Chinese tech giants are expanding in Singapore as they face increasing regulatory pressures at home and sanctions in other key markets. Messaging-and-gaming behemoth Tencent is opening a hub and TikTok owner ByteDance is establishing a regional HQ, while e-commerce giant Alibaba is investing in property.
According to Dr Chen Guoli, professor of strategy at the Singapore campus of business school INSEAD, Singapore is considered as a more neutral country under the current climate of geopolitical uncertainty. Singapore has always maintained good ties with Beijing and the West, and tech firms have come to regard it as a safe option to expand their operations without upsetting either side.
Locally, some major banks have scaled back their physical footprints in prime office areas amidst new norms evolving from the pandemic. DBS is reportedly giving up 75,000 sq feet in MBFC Tower 3 in December, according to Bloomberg. It was also reported that Standard Chartered is thinking of letting go of space in MBFC when its lease is up.
In the larger scheme of things, this shrinking and shuffling of office space has been going on since the Global Financial Crisis (GFC) in 2009, said one market observer, as the banks rationalise operations due to changes in strategy and the need to be more cost-efficient. In Singapore, banks with scale have gradually moved back- and middle-office positions from the CBD to Changi Business Park and Mapletree Business City, or even out of Singapore.

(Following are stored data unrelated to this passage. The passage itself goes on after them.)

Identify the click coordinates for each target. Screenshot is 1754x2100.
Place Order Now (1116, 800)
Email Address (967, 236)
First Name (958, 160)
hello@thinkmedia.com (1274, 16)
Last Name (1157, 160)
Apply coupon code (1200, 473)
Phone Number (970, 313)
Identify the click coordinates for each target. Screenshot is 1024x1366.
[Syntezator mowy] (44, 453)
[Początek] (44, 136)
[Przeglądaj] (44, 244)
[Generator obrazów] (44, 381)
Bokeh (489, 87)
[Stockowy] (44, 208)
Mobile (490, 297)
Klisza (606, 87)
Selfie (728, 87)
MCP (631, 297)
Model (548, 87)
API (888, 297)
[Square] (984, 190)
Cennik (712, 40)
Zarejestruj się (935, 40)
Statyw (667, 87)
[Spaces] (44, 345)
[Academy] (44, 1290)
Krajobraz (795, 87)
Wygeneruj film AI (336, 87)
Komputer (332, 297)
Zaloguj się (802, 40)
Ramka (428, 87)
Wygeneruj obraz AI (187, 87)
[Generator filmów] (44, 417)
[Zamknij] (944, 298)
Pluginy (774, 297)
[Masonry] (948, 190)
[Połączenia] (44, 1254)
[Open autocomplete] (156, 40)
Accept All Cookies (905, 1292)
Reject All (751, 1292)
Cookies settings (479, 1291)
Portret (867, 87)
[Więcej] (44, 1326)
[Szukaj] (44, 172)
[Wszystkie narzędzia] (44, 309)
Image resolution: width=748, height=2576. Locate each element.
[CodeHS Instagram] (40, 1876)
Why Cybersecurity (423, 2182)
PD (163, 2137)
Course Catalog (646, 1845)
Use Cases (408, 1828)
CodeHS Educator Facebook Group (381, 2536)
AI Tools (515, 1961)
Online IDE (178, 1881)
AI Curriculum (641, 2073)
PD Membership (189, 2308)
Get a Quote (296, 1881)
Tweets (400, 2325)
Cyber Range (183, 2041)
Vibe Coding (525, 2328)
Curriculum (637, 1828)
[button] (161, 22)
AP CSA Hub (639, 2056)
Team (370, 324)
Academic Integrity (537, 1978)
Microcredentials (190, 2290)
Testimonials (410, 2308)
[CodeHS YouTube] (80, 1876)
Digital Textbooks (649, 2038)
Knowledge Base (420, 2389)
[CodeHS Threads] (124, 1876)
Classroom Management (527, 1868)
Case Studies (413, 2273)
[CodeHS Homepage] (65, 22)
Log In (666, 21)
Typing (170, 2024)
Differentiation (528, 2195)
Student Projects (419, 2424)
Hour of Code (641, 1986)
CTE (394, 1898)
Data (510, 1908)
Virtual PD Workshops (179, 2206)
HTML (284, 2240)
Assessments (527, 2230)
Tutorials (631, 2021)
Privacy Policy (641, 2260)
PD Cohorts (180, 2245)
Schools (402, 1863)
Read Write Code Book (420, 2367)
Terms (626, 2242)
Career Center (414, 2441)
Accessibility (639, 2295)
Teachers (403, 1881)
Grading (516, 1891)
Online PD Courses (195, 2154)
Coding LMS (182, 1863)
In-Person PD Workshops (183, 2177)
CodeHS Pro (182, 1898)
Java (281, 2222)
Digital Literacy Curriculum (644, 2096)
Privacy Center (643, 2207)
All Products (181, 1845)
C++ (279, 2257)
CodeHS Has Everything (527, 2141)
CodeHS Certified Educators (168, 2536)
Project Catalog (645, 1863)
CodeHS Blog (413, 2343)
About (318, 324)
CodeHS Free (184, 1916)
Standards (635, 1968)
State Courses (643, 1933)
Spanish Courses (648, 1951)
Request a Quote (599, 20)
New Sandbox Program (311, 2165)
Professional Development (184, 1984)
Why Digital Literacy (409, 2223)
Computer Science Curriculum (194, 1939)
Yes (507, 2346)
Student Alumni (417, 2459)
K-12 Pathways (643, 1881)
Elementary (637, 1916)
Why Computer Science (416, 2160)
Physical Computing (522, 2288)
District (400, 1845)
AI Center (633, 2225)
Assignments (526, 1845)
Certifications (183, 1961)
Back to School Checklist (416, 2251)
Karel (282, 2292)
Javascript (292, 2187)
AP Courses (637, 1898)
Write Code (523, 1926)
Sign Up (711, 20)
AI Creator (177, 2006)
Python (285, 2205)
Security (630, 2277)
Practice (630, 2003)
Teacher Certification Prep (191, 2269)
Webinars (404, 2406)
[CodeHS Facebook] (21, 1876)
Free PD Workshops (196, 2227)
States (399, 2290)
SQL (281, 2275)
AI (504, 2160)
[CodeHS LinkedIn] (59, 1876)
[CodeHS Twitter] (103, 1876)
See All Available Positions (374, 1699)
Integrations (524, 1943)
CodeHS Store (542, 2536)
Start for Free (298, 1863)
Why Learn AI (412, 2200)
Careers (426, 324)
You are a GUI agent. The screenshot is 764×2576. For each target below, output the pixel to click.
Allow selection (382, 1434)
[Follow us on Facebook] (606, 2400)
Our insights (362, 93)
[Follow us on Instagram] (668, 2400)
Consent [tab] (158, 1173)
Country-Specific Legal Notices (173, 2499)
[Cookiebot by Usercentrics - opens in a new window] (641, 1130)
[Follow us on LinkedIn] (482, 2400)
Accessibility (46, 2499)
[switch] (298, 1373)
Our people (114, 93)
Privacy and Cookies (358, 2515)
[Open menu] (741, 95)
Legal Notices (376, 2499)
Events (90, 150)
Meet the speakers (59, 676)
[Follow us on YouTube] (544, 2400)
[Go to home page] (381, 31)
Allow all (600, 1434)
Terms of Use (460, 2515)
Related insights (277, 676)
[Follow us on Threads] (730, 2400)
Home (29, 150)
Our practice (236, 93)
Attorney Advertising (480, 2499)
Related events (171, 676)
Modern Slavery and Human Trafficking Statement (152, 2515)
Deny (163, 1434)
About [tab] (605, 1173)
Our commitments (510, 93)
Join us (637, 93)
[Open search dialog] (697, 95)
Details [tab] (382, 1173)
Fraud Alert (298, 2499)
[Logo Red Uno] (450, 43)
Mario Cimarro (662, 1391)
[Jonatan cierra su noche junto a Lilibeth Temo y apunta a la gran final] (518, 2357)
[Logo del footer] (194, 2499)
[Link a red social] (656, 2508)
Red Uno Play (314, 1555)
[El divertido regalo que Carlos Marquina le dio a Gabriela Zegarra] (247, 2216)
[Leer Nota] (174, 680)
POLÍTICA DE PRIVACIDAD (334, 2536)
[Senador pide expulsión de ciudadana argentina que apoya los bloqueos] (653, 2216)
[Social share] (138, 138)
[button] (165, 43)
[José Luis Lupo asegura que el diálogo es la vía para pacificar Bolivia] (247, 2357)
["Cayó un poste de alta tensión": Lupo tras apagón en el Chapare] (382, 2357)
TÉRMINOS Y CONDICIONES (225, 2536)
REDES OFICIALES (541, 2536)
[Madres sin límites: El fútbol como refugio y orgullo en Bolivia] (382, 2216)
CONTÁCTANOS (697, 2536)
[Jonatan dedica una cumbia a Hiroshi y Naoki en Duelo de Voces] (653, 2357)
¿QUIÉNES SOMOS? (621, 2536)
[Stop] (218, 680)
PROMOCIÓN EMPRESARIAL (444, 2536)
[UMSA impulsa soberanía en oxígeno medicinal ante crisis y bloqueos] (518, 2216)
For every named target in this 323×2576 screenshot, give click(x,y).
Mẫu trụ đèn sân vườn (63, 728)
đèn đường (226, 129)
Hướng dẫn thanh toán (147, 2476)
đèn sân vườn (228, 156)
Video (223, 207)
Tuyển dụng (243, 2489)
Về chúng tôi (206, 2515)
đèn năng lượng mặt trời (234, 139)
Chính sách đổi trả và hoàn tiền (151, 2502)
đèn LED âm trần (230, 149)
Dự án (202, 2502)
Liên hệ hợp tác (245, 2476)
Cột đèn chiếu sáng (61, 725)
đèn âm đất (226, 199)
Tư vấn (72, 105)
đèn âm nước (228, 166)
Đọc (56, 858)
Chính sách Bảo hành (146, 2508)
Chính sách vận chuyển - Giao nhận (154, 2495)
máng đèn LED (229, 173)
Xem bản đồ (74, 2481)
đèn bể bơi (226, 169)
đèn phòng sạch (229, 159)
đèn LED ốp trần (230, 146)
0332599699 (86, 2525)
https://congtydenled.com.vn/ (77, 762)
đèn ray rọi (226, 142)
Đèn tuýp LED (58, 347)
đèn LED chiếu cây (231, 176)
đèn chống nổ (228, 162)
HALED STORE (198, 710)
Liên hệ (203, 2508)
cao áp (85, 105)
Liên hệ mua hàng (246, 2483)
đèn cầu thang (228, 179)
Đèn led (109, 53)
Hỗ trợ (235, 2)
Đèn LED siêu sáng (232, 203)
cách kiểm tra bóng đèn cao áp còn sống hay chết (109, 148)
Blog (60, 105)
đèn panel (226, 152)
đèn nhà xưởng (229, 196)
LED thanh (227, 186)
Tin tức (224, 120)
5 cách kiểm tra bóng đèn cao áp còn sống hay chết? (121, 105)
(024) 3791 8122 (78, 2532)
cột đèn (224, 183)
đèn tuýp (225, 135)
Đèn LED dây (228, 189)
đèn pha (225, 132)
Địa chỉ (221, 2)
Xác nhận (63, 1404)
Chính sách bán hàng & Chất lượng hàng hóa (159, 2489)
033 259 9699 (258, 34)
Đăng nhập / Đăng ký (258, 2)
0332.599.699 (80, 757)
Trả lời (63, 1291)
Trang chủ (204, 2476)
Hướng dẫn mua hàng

With Covid-19 and the growing acceptance of hybrid work models, it is likely that banks will continue to evaluate their office space. Nevertheless, a mass exodus is unlikely. For instance, OCBC and UOB will stay put since they own the buildings in Raffles Place that serve as their headquarters. Citi has indicated no further changes to its physical footprint since it gave up several floors in 2020 to Amazon.